Oscar-Favorit "Les Miserables"

Er geht als einer der Topfavoriten ins Rennen um die heurigen Oscars: "Les Miserables". Acht Mal, darunter in der Kategorie "Bester Film" ist die Star-besetzte Musical-Verfilmung nominiert. Regisseur ist Tom Hooper.

Die Bühnenvorlage von Claude-Michel Schönberg und Alain Boublil wurde seit der Londoner Premiere 1985 von über 60 Millionen Menschen in 43 Ländern gesehen. Regisseur Hooper wurde 2011 bereits für "The Kings Speech" mit dem Regie-Oscar ausgezeichnet.

Morgenjournal, 20.2.2013

Eines vorweg: man muss kein Musicalfan sein, um dem Film "Les miserables" etwas abgewinnen zu können: Die Gefahr bei Musicalverfilmungen ist, dass solche Produktionen oft all zu schnell in den Kitsch abrutschen. Große Gefühle auf der großen Leinwand, weich gespült zwischen viel Herzschmerz. Und das passiert bei Tom Hoopers Kinoadaption lange Zeit nicht.

Erstmals bei einer Musicalverfilmung wurde der Gesang hier komplett am Set aufgenommen, anstatt diesen im Studio zu synchronisieren. Viele Gesangspassagen rutschen so ab in einen Sprechgesang, der aus den Musicalnummern teils gesungene Dialoge macht. Falsche Töne werden da schon mal in Kauf genommen, dafür erzeugt Hooper, auch durch viele Close-Ups eine gewisse Intimität, die das Pathos aus dem Bild drängt, und zugleich einen verstärkten Fokus auf die Charaktere zulässt.

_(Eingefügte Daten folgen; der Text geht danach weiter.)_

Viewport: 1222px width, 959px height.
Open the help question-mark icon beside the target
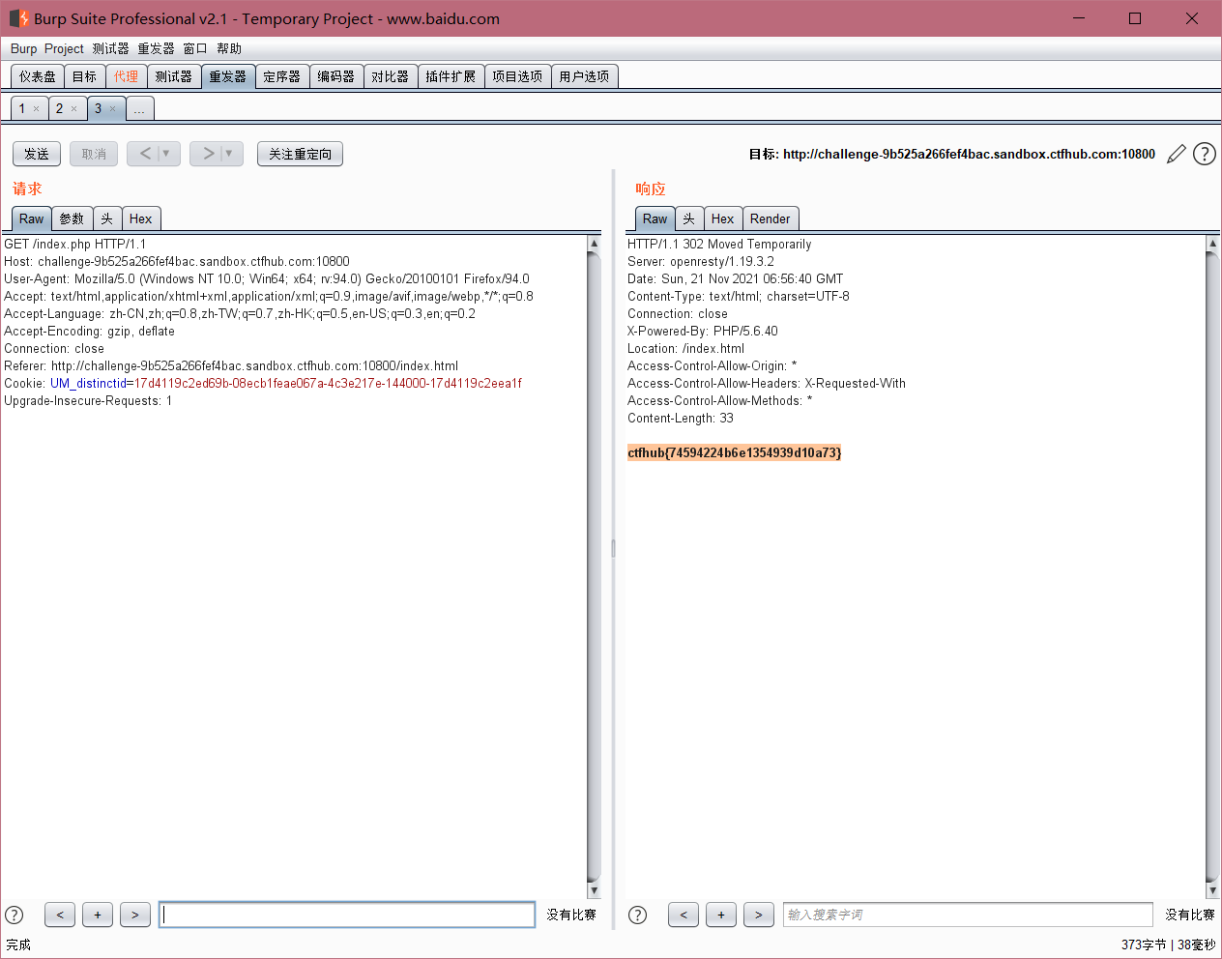[x=1204, y=154]
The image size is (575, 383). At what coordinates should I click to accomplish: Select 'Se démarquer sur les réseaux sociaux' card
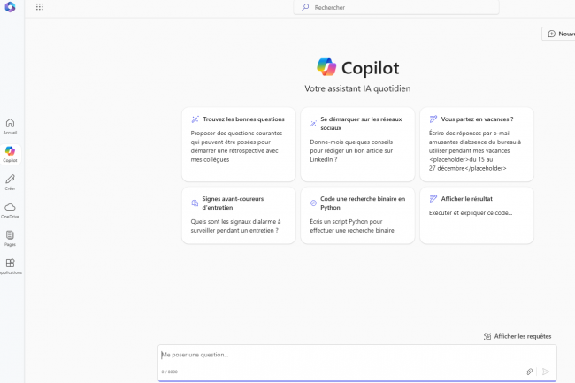pyautogui.click(x=357, y=144)
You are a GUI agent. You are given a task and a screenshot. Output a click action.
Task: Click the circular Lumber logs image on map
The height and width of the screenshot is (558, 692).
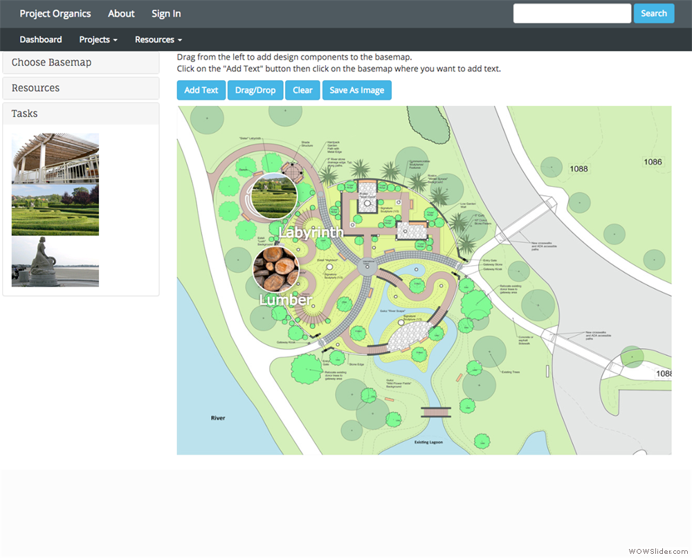pos(276,269)
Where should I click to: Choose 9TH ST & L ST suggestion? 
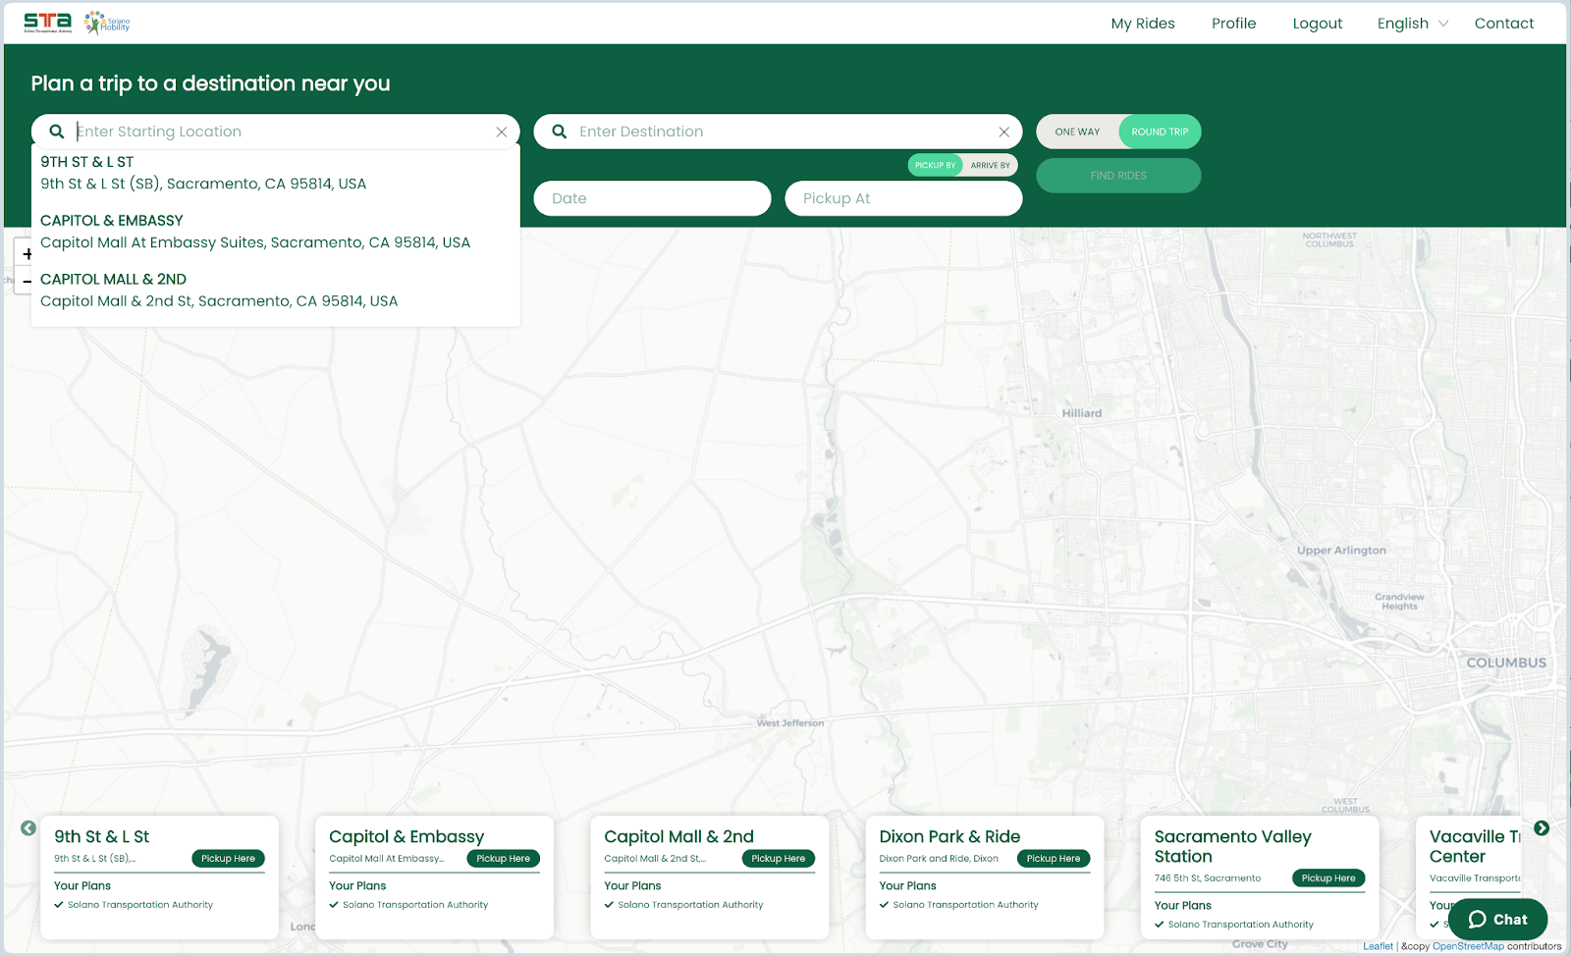202,173
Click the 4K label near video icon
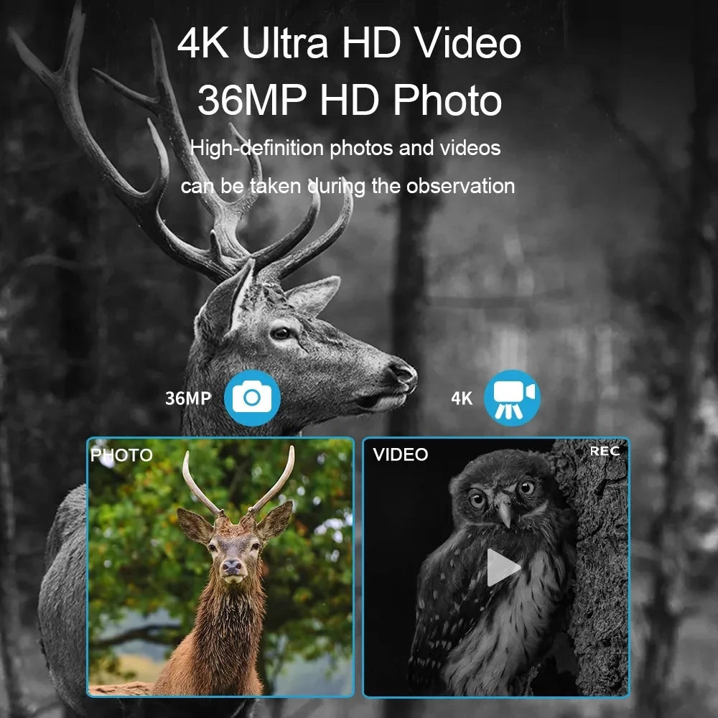 pyautogui.click(x=462, y=398)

Regisseur Tom Hooper sagt dazu: "Ich glaube die Tatsache, dass Musicalfilme meist als Playback gedreht, und im Nachhinein dann synchronisiert wurden, ist einer der Hauptgründe warum es nicht mehr Musicalfilme gibt. Das Problem ist, dass sich die Schauspieler dann ganz nach der Musik richten müssen - wenn sie es aber direkt am Set singen, können sie alles selbst timen. Und das macht eine gute Performance ja aus." Dabei habe es sehr viel Ausdauer gebraucht, um dieser doppelten Belastung standzuhalten, erzählt Russel Crow von den Dreharbeiten. Bis zu über 40 Mal hätten einzelne Szenen wiederholt werden müssen.

Diese Herangehensweise macht vieles authentischer. Und die eigentliche Handlung verkommt lange Zeit nicht zum bloßen Fahrgast der allseits bekannten Melodien. Andererseits wird der Kampf so mancher Schauspieler mit den Partituren mit Fortdauer des Films zur unfreiwilligen Nebenhandlung. Wobei sich die Schauspielstars mal besser - wie Anne Hathaway - mal schlechter - wie etwa Russel Crowe oder Hugh Jackmann - im Musicalfach zurechtfinden.

Und wenn in der zweiten Hälfte des Films dann Liebesgeschichte und jugendlicher Sturm und Drang im nachrevolutionären Frankreich des 19. Jahrhunderts ins Zentrum der Handlung rücken, scheinen Hooper die Regiezügel zunehmend aus der Hand zu gleiten. Die Melodien diktieren dann den Schauspielern den Rhythmus, und "Les miserables" ist - wenn auch grandios bebildert - endgültig wieder auf der opulenten Musicalbühne angekommen.

Tom Hooper hat mit "Les miserables" durchaus interessantes und nicht risikofreies Neuland betreten. Nur leider hält der Film nicht, was die ersten Minuten versprechen. Und bei überlangen zweieinhalb Stunden musikalischer Beschallung, kann es dann doch nicht schaden, dem Musicalfach wenigstens nicht ganz abgeneigt zu sein.